The Kgalagadi straddles the border between Botswana and South Africa in a way that makes the concept of a border feel slightly absurd. The park — 38,000 square kilometers of it — does not acknowledge the line. The lions certainly don’t. When I entered through the South African gate at Twee Rivieren on a cold May morning, the ranger handed me a laminated map and pointed up the Nossob river valley with a finger that stopped just short of indicating exactly where the big cats were. “They were seen near Cubitje Quap yesterday,” he said. “But they move.” That caveat — they move — turned out to be the essential instruction for everything that followed over five days.
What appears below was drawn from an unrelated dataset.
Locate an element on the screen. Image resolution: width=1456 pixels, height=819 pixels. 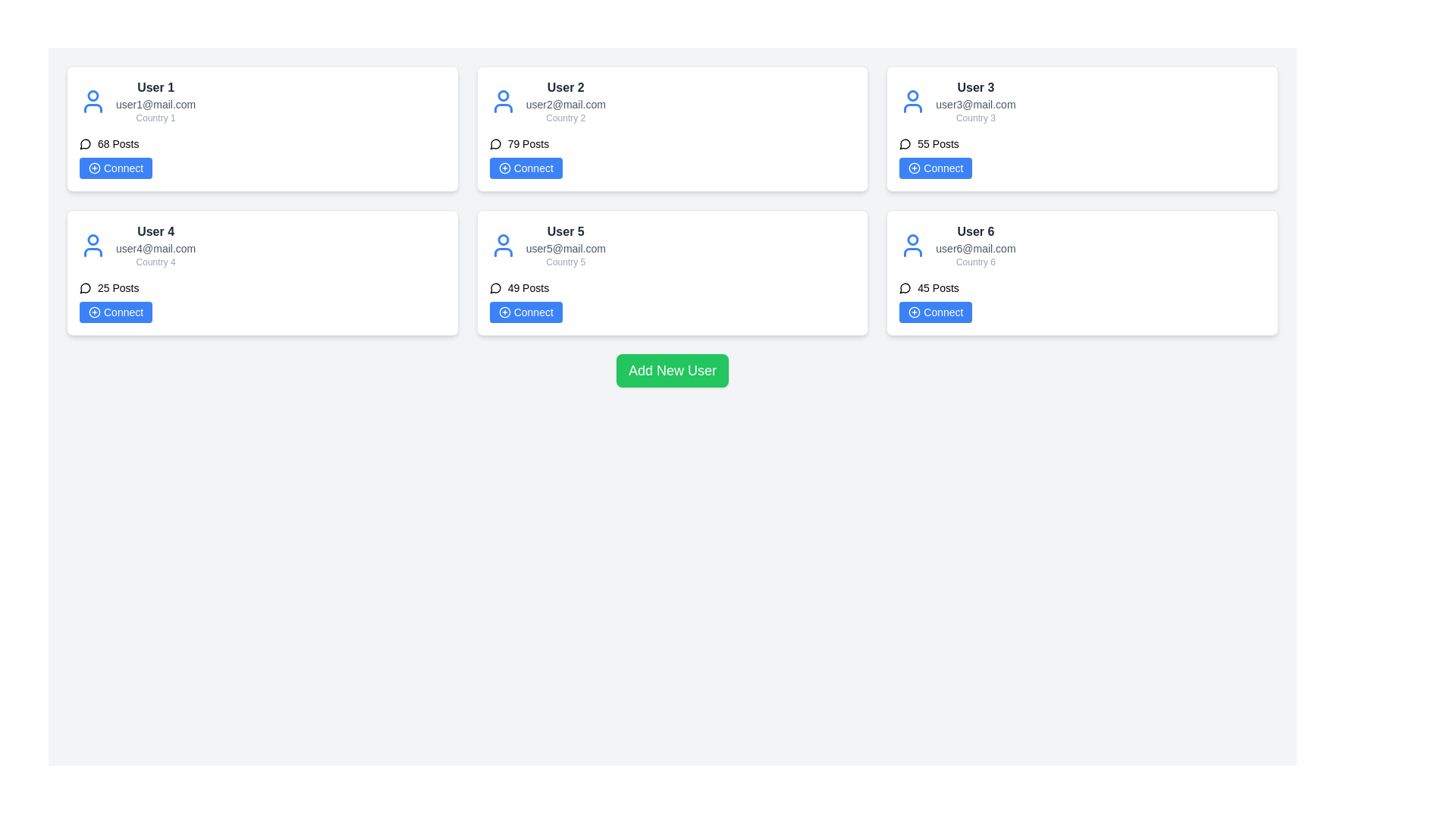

Red Kalahari dunes rise behind a bleached dead camelthorn acacia, its skeletal white branches reaching into a cloudless blue sky

The landscape of the Kgalagadi is visually unlike anything else in the Kalahari system. The red dunes — their color produced by iron oxide coating each grain of sand — run in parallel ridges north to south, and between them the dry riverbeds of the Nossob and Auob cut long corridors where game concentrates. There is no surface water in these riverbeds for most of the year; what there are are artificial waterholes maintained by park management, and around these the animal drama of the Kalahari plays out with stark, theatrical clarity. Gemsbok and springbok come to drink and the cheetahs wait in the scrub twenty meters back. The raptors — martial eagles, lanner falcons, secretary birds — patrol from acacia crowns. And the black-maned lions use the dry riverbeds as highways, traveling at night and resting through the fierce midday heat in whatever shade they can find.
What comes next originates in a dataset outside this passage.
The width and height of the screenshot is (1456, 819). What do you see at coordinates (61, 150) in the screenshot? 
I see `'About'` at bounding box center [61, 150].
The black manes are a Kgalagadi peculiarity, shaped by the park’s particular conditions — cold nights, intense summer heat, and a population that has been relatively isolated over generations. The males are large and their manes are dark, sometimes almost black at the chest, and they carry themselves with a confidence I found unsettling in the best possible way. I watched one for two hours at a waterhole near Auob — not doing anything remarkable, just resting in thin shade, occasionally lifting his head to taste the air — and I could not stop watching. There was something about his complete indifference to my presence that felt like a verdict on my species.

A family of meerkats stands sentinel on a red Kalahari dune at sunrise in the Kgalagadi, their long shadows stretching across the orange sand behind them

The wilderness camps — Bitterputs, Kieliekrankie, Gharagab — are small, unfenced, and positioned deep in the park away from the main rest camps. At Kieliekrankie, a dune camp on the Auob side, I sat on the deck at dusk and watched the valley below go through its light changes — gold to amber to the deep purple of a Kalahari sunset. A pair of bat-eared foxes emerged from their den in the dune face directly below. The wind dropped and the silence was absolute — the same silence that, by the second or third day, you begin to need in the way you need water.

When to go: May through August for the dry season when game is concentrated near waterholes and the red dunes are most vivid against a cloudless sky. September and October bring intense heat but also dramatic afternoon thunderstorm formations. February and March bring short-rains wildflowers that briefly carpet the dune valleys in yellow and orange.